Part 36

451 49 18
                                    

Assalamualaikum, happy reading:)

"Kamu tak tau, betapa terlukanya aamiin ku, ketika namamu ku hapus paksa dari doaku."

•Aina Anindya Qonita Putri•

Aina menatap pantulannya di depan cermin besar milikinya. Disana, terlihat jelas perubahan pada dirinya. Pipi yang biasanya mengembang, kini terlihat tirus. Wajah yang pucat, mata sayu, dan berat badannya yang semakin menurun.

Sebenarnya, Aina belum sepenuhnya sembuh. Tapi, ia terus membujuk Ghina dan Vino agar mengizinkannya untuk pergi ke sekolah. Terhitung empat hari ia terbaring lemas di atas kasur empuknya. Hal itu membuatnya jenuh. Ia kangen dengan sahabat-sahabatnya, suasana sekolah, dan kantin. Terlebih, sudah sangat banyak mata pelajarannya yang ia lalui karena sakitnya itu.
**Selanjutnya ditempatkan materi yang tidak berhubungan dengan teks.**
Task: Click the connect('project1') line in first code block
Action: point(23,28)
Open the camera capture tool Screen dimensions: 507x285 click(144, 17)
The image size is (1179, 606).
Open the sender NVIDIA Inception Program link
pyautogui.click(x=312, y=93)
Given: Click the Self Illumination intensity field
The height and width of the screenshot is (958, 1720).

Aina menghela nafas panjang. Tatapannya beralih pada alat make-up di atas mejanya. Tangannya terulur untuk mengambil bedak. Ia pun memoles bedak baby pada wajahnya senatural mungkin. Setelah itu, tangannya terulur untuk mengambil liptint yang sangat jarang ia pakai. Ia pun kembali memolesnya pada bibirnya yang terlihat pucat

Setelah dirasa cukup, Aina mengambil tas, lalu turun ke bawah untuk sarapan.

"Assalamualaikum, selamat pagi, Ayah, Bunda!" sapa Aina ceria setelah sampai di depan meja makan.
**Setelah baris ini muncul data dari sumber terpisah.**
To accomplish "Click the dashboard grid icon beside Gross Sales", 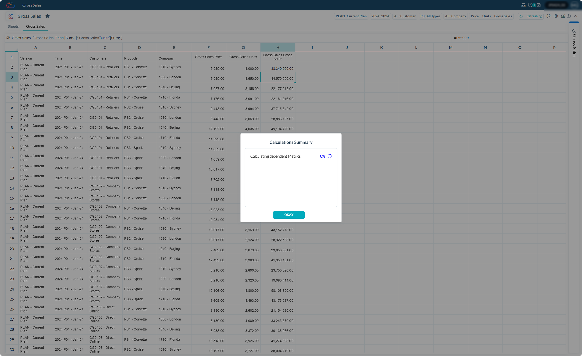I will tap(11, 16).
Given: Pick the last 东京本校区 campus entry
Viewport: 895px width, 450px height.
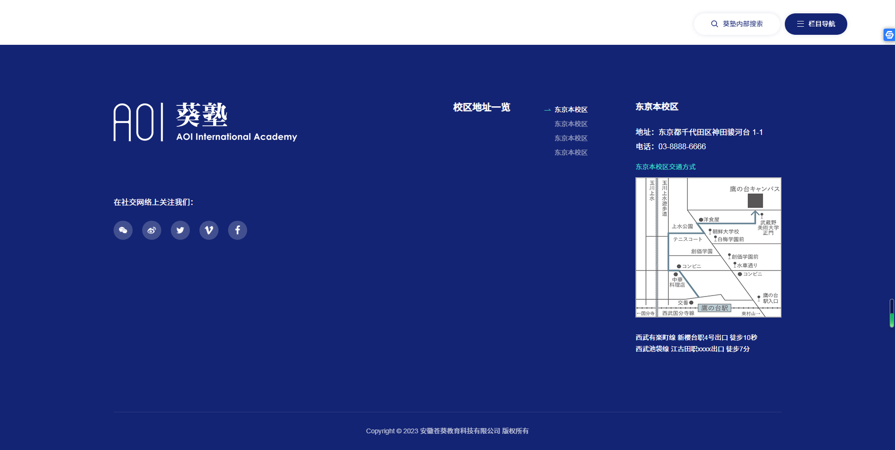Looking at the screenshot, I should [x=571, y=153].

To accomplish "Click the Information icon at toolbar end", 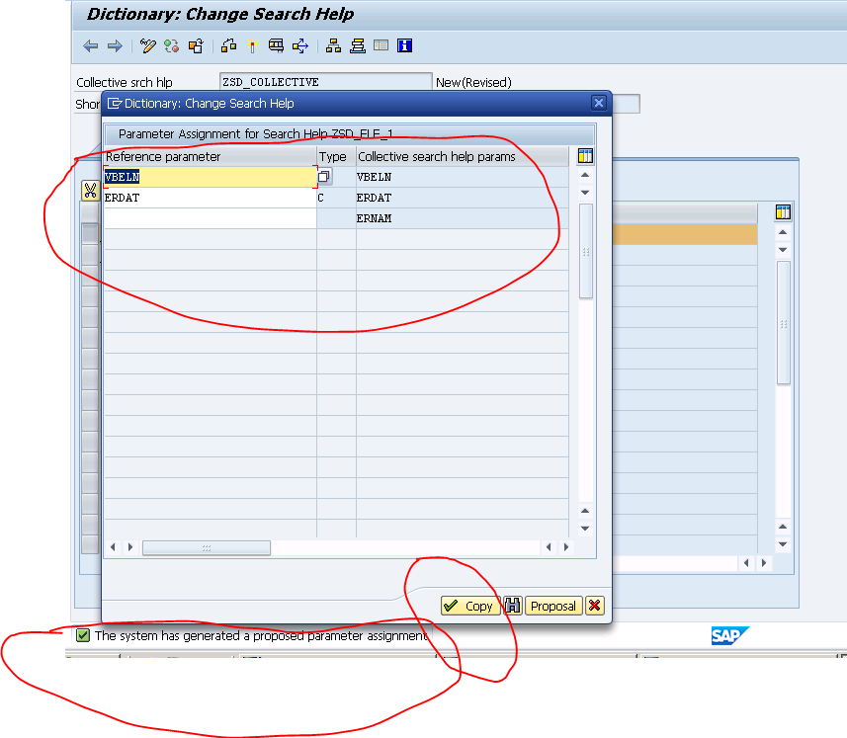I will point(403,45).
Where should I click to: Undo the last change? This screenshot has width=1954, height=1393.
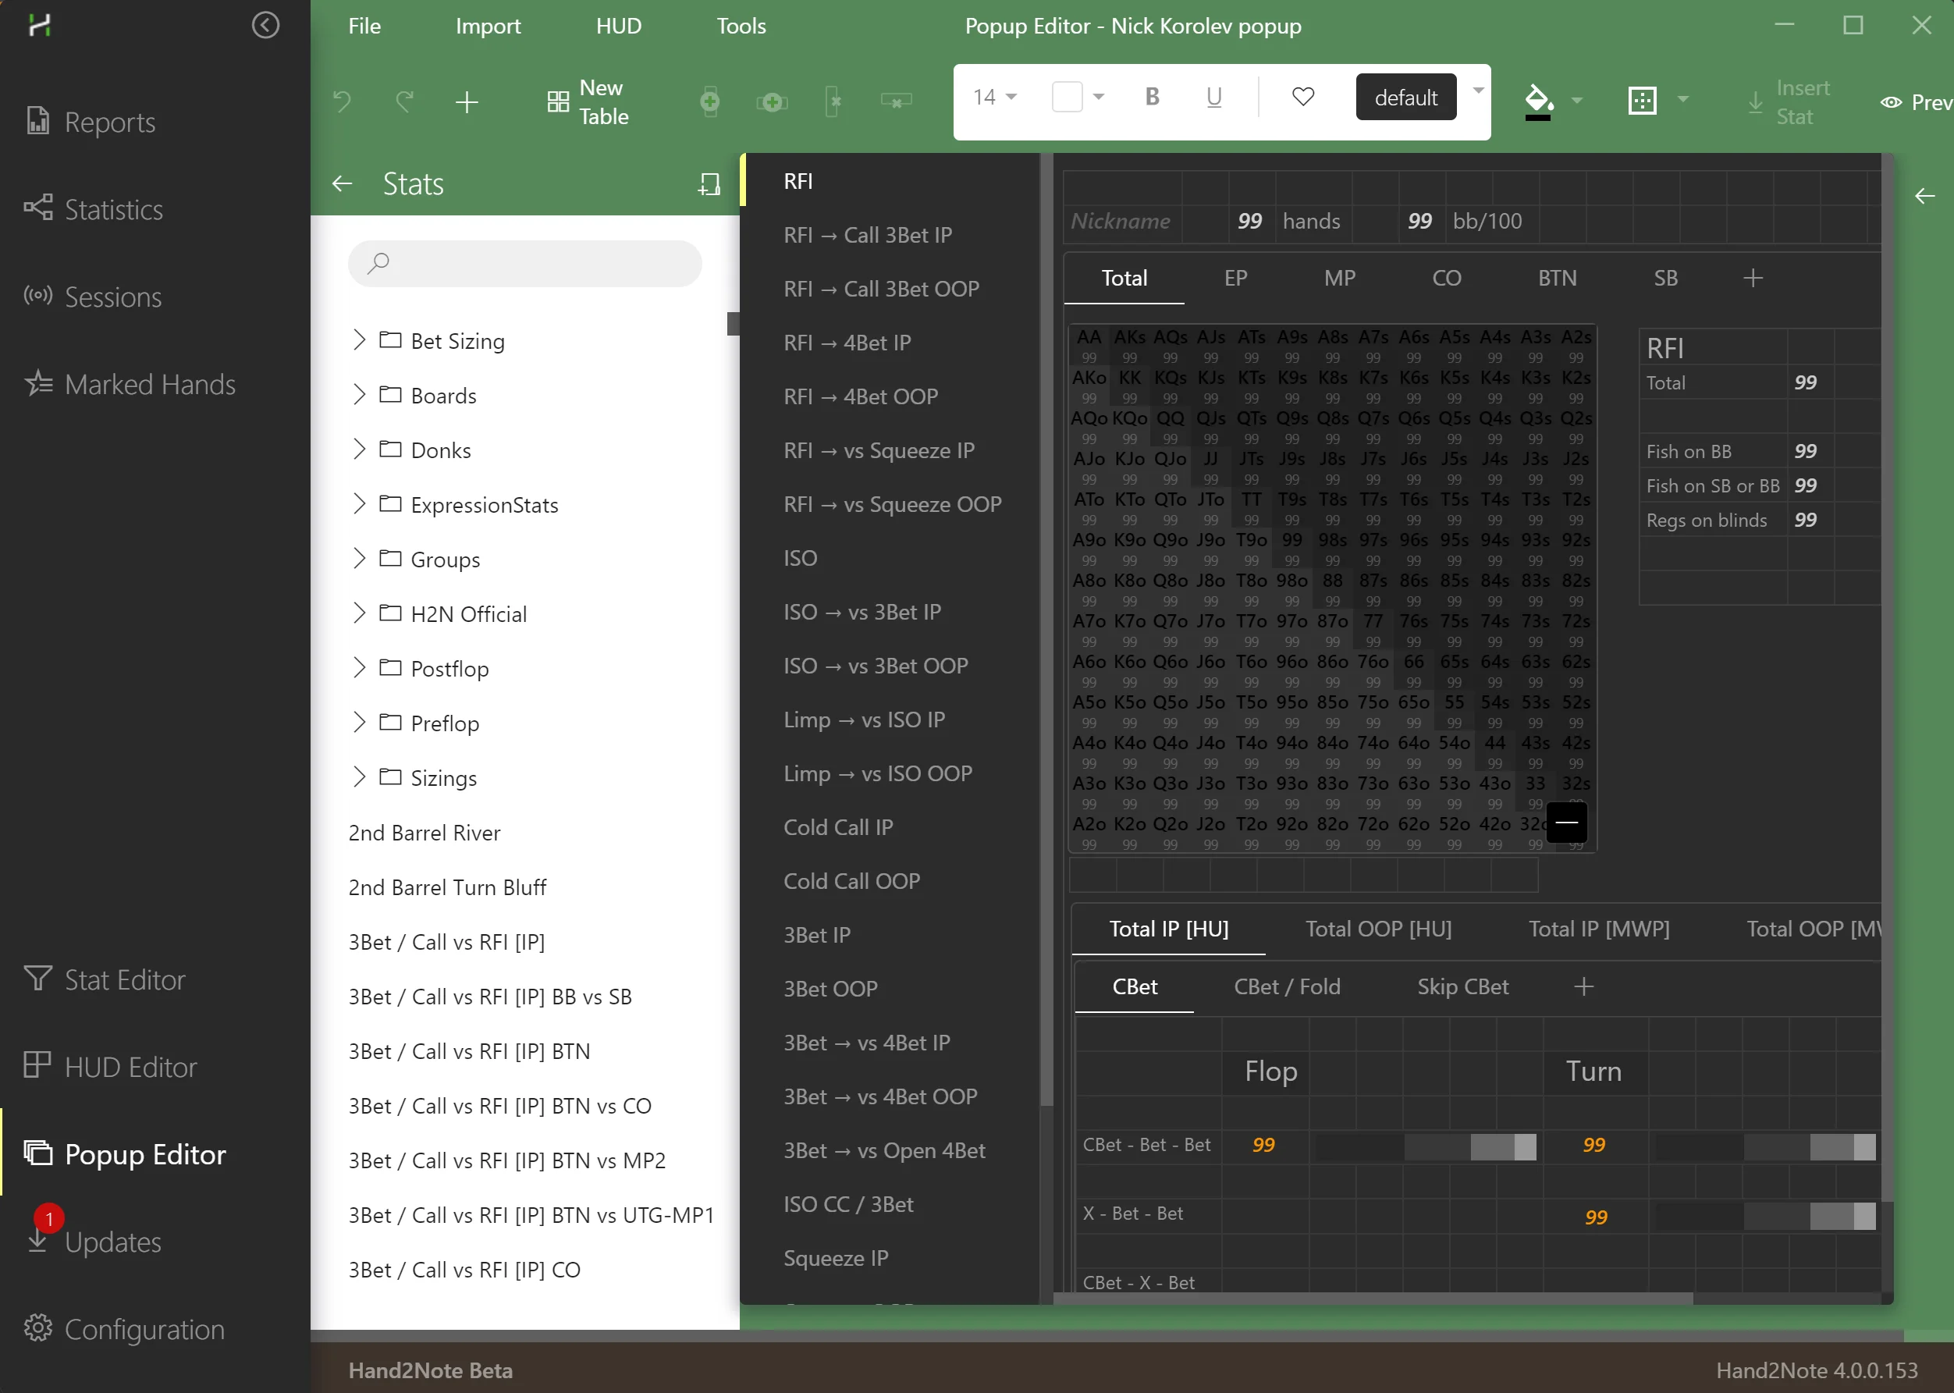[342, 101]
Ia menarik kursi, lalu duduk.

"Wa'alaaikumussalam, pagi juga, kesayangan!"

Vino dan Ghina tersenyum hingga membuat mata mereka menyipit. Ada rasa bahagia tersendiri saat melihat putri kesayangannya bisa kembali ceria.

Aina melipat tangannya di atas meja. Ia menatap Vino dan Ghina bergantian. "Ciee, yang pagi-pagi udah berduaan," ledeknya sembari menunjuk ke arah keduanya dengan senyuman menggoda.

Vina dan Ghina terkekeh melihat tingkah putrinya itu. "Iya dong, pasangan halal gitu loh!"

Vino kemudian merangkul pundak Ghina agar lebih dekat dengannya. Tak lupa, tangan kanannya dengan setia menggenggam jari manis Ghina.

"Ayah, apaan sih! Malu sama Aina ih!" kata Ghina seraya berusaha melepaskan rangkulan Vino.

Aina terkekeh pelan melihat keharmonisan keluarganya. Ayah dan Bundanya selalu akur. Sangat jarang ada pertengkaran diantara mereka. Bahkan, Aina hampir tak pernah mendengar perdebatan diantara keduanya.

Ini terjadi, karena Vino yang selalu mengalah, dan Ghina yang sangat pengertian. Selain itu, saling mempercayai satu sama lain adalah kunci keharmonisan mereka berdua. Jika ada masalah, mereka selalu mendiskusikannya lalu sama-sama mencari jalan keluarnya.

Aina sangat bersyukur bisa terlahir di keluarga yang sangat harmonis dan kental agama ini. Ia berharap, semoga mereka selamanya bisa hidup bahagia dan harmonis seperti ini.

"Nggak usah malu, kali Bun. Kan, cuman Aina doang yang lihat. Udah halal juga," kata Aina.

Ia mengambil roti dan selai di atas meja. Setelah itu, ia memoleskan selai lalu melahapnya setelah selesai membaca doa makan.

Vino mengangguk menyetujui ucapan Aina.
"Tuh, udah halal."

"Tapi, Bunda malu ih," rengek Ghina. Demi apapun, ia sangat malu kepada Aina. Wajahnya kini sudah memerah lantaran malu.

"Nggak usah malu. Lagian,ini contoh biar Aina juga bisa lakukan ini sama suaminya nanti," canda Vino yang dihadiahi tatapan horor dari Ghina.

"Nggak usah ngasih contoh buat Aina. Dia pasti punya cara tersendiri nanti kalo udah nikah," bantah Ghina.